Hendak pulang saya pun mencuci mata melihat-lihat isi lapak lapak Seiko-Alba ini, yang berisi hamparan arloji beragam jenis dan model dengan kisaran harga tertentu mulai menengah ke bawah hingga yang harganya saya pikir angka nol-nya kebanyakan.

Pemandangan lapak arloji di toko resmi Seiko -Alba Blok M
 
Pemandangan lapak arloji di toko resmi Seiko -Alba Blok M

Saya hanya melihat-lihat arloji saja. Lebih memaknai betapa sang waktu begitu bermakna, yang bahkan Dia pun bersumpah atasnya; “Demi waktu...”

Keluar dari lapak merk arloji yang dikenakan oleh si agen rahasia Inggris berkode 007, James Bond era Sir Roger Moore ini, saya merasa lapar. Seisi penghuni perut saya kompak melantunkan irama keroncong. Kali ini keroncong yang vokalisnya nge-rap. Saking laparnya saya.

Tak jauh arah sebelah kiri dari pintu keluar lapak Seiko itu, tiba-tiba mata saya tertuju pada tulisan '-Mie'. Ya, tulisan Bakmie Afan, Halal ayam kampung, begitu tulisan selengkapnya menghiasi sebuah kedai dalam toko mungil sekira ukuran 3x2 meter persegi.

Saya berhenti, lalu laksana anggota paskibra ikuti perintah; "Hadap kiri Grak!", lanjut "Ambil kursii, Grak!", terus "Duduuk Grak!", habis itu "Pesenooo grak...", gak pake tanda seru kali ini.

Kedai Bakmie Afan tampak dari dalam

Bakmie Lurus, Bakmie Karet, Bakso Goreng dan Kulit Pangsit Goreng, demikian menu yang tertulis, berhias sebuah lemari pendingin berpintu kaca yang memperlihatkan isi di dalamnya adalah botol-botol air mineral, dingin tentunya.
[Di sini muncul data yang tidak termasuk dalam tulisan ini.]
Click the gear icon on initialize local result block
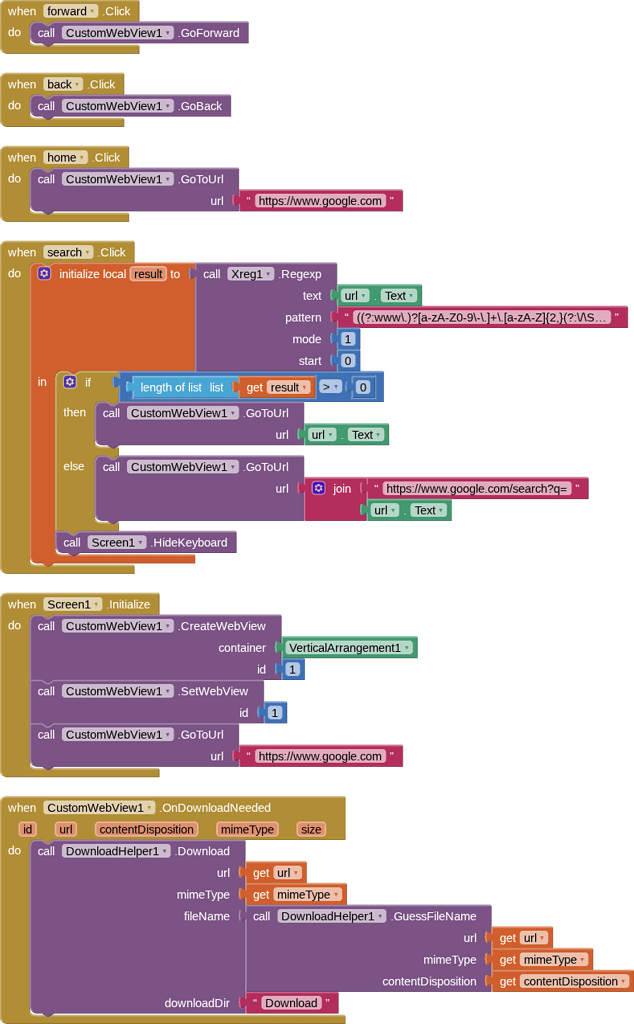Screen dimensions: 634x1024 (44, 274)
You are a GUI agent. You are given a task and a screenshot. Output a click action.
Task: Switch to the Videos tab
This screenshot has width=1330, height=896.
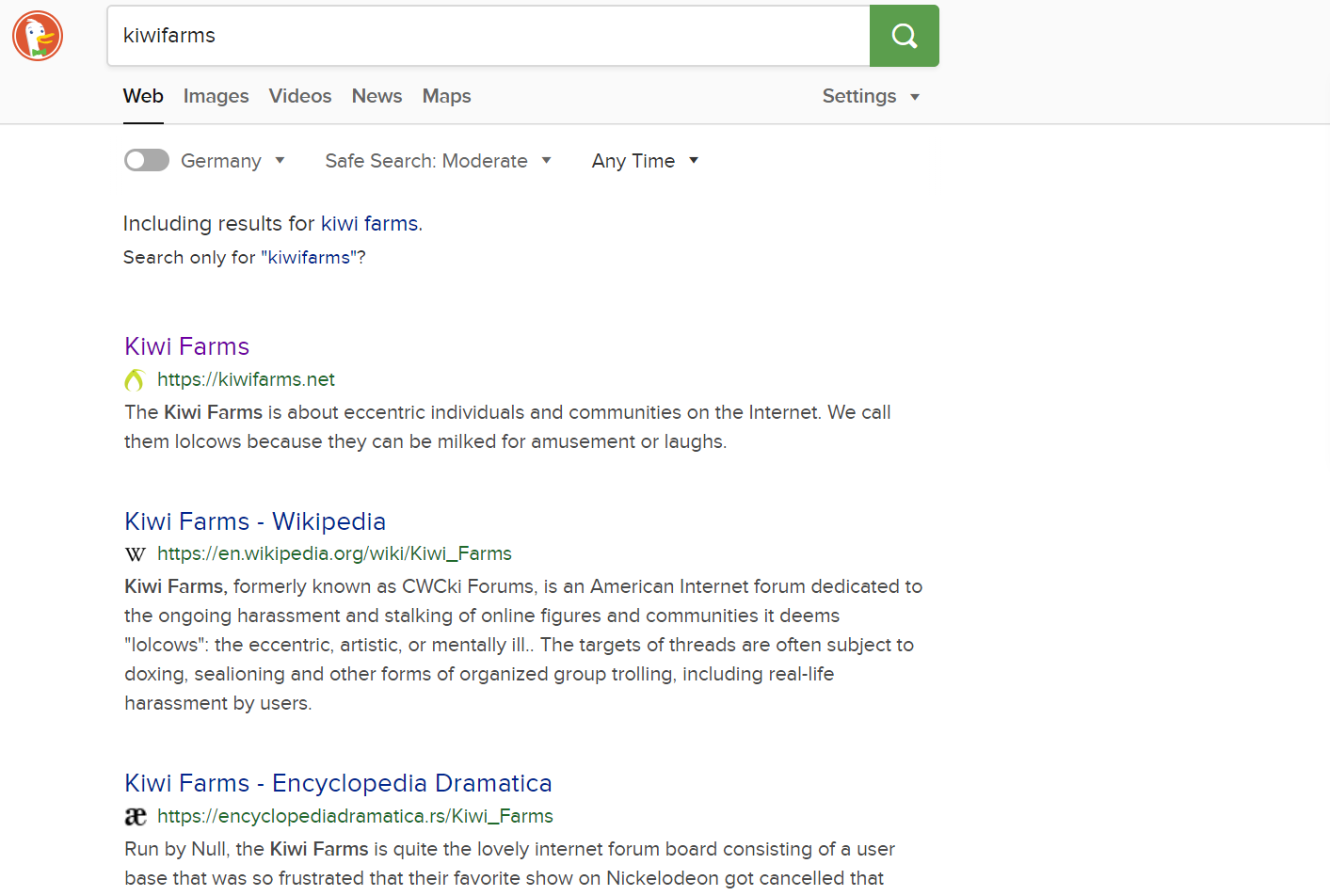300,96
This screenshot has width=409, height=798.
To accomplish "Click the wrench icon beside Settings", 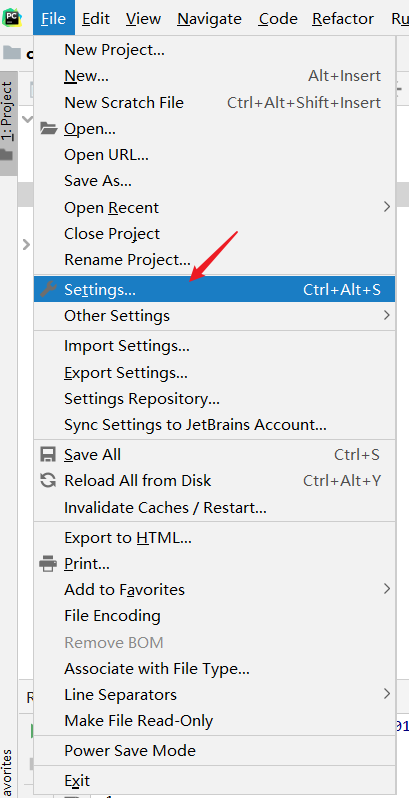I will [48, 289].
Saya pilih bakmie karet. Karena suasana sama cuaca sangat mendukung. Suasana Blok M yang total Jakartaan, cocoknya memang mie karet, yang teksturnya kenyal khas bakmie ala Jakarta.

Lalu, cuaca mendung dan adem sehabis hujan, cocok diimbangi dengan sesendok demi sesendok kuah panas ayam kampung pendamping bakmie karet itu tadi.

Klop!

... tubuh mengeluarkan hormon pembahagia, lega...

Terjebak Bakmie Karet

Sambil melihat mas-mas koki rapi kenakan kain celemek pelindung pakaian khas koki, dia seorang diri memasak sekaligus melayani.

"Sudah berapa lama mas?" Saya mencoba menyapa, saat dia menimbang berat mie karet yang saya pesan. Kudu pas takaran berat mie untuk setiap mangkoknya ternyata.

"Baru sebulanan ini pak. Belum ada cabang juga, kita ini masih cari-cari pelanggan..." Jelas mas-mas koki ini dengan logat Jawa Barat yang kental. Dia pun bilang belum ada cabang, suatu ungkapan tekad, cita-cita agar kelak usaha bakmie ayam kampung yang dirintisnya bakal berkembang.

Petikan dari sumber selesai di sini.